What you will do: For each line below, return an exact copy.

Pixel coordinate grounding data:
'''

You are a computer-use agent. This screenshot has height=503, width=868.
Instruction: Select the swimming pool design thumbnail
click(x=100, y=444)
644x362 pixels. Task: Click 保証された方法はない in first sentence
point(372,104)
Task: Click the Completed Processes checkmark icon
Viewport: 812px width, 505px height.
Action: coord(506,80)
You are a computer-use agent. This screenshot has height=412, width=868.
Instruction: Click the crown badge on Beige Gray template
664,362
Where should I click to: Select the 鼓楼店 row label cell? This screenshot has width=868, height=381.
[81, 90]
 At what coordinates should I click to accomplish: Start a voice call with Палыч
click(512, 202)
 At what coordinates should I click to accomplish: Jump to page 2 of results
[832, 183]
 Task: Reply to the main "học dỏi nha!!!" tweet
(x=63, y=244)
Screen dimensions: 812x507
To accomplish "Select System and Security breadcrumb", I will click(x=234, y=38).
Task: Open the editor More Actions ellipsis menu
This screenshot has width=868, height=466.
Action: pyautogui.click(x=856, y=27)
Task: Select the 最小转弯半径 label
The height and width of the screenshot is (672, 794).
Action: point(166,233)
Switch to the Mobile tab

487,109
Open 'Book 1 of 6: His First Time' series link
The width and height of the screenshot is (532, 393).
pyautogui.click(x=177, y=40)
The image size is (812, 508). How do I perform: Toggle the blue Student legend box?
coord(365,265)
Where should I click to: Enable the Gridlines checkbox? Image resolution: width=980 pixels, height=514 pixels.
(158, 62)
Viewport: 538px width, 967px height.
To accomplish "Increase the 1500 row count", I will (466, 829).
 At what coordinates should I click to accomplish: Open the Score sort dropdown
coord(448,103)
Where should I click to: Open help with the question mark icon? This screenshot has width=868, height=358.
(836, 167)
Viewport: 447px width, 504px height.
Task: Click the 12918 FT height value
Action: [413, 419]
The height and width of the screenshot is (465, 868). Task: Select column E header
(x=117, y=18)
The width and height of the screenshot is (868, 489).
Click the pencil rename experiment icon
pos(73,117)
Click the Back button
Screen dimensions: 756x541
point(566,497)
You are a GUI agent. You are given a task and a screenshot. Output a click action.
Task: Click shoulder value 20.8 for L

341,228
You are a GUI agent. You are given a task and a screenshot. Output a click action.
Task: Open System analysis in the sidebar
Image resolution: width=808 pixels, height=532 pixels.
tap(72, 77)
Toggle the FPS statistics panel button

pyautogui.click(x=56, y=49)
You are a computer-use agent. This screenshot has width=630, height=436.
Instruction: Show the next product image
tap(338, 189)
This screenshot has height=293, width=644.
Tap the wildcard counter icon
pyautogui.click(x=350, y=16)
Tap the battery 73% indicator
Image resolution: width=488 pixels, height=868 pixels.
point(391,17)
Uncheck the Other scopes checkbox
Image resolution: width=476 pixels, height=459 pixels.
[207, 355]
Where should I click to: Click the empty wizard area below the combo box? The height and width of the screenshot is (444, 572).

'''

Response to the exercise:
You are a computer-use agent. This screenshot has height=503, width=868.
Instruction: Select the swimming pool design thumbnail
click(x=100, y=444)
644x362 pixels. Task: Click 保証された方法はない in first sentence
point(372,104)
Task: Click the Completed Processes checkmark icon
Viewport: 812px width, 505px height.
Action: coord(506,80)
You are a computer-use agent. This screenshot has height=412, width=868.
Instruction: Click the crown badge on Beige Gray template
664,362
Where should I click to: Select the 鼓楼店 row label cell? This screenshot has width=868, height=381.
[81, 90]
 At what coordinates should I click to accomplish: Start a voice call with Палыч
click(512, 202)
 At what coordinates should I click to accomplish: Jump to page 2 of results
[832, 183]
 Task: Reply to the main "học dỏi nha!!!" tweet
(x=63, y=244)
Screen dimensions: 812x507
To accomplish "Select System and Security breadcrumb", I will click(x=234, y=38).
Task: Open the editor More Actions ellipsis menu
This screenshot has width=868, height=466.
Action: pyautogui.click(x=856, y=27)
Task: Select the 最小转弯半径 label
The height and width of the screenshot is (672, 794).
Action: point(166,233)
Switch to the Mobile tab

487,109
Open 'Book 1 of 6: His First Time' series link
The width and height of the screenshot is (532, 393).
pyautogui.click(x=177, y=40)
The image size is (812, 508). How do I perform: Toggle the blue Student legend box?
coord(365,265)
Where should I click to: Enable the Gridlines checkbox? Image resolution: width=980 pixels, height=514 pixels.
(158, 62)
Viewport: 538px width, 967px height.
To accomplish "Increase the 1500 row count", I will (466, 829).
 At what coordinates should I click to accomplish: Open the Score sort dropdown
coord(448,103)
Where should I click to: Open help with the question mark icon? This screenshot has width=868, height=358.
(836, 167)
Viewport: 447px width, 504px height.
Task: Click the 12918 FT height value
Action: [413, 419]
The height and width of the screenshot is (465, 868). Task: Select column E header
(x=117, y=18)
The width and height of the screenshot is (868, 489).
Click the pencil rename experiment icon
pos(73,117)
Click the Back button
Screen dimensions: 756x541
point(566,497)
You are a GUI agent. You are given a task and a screenshot. Output a click action.
Task: Click shoulder value 20.8 for L

341,228
You are a GUI agent. You are given a task and a screenshot. Output a click action.
Task: Open System analysis in the sidebar
Image resolution: width=808 pixels, height=532 pixels.
tap(72, 77)
Toggle the FPS statistics panel button

pyautogui.click(x=56, y=49)
You are a computer-use agent. This screenshot has width=630, height=436.
Instruction: Show the next product image
tap(338, 189)
This screenshot has height=293, width=644.
Tap the wildcard counter icon
pyautogui.click(x=350, y=16)
Tap the battery 73% indicator
Image resolution: width=488 pixels, height=868 pixels.
point(391,17)
Uncheck the Other scopes checkbox
Image resolution: width=476 pixels, height=459 pixels.
[207, 355]
Where should I click to: Click the empty wizard area below the combo box? The height and width of the screenshot is (444, 572).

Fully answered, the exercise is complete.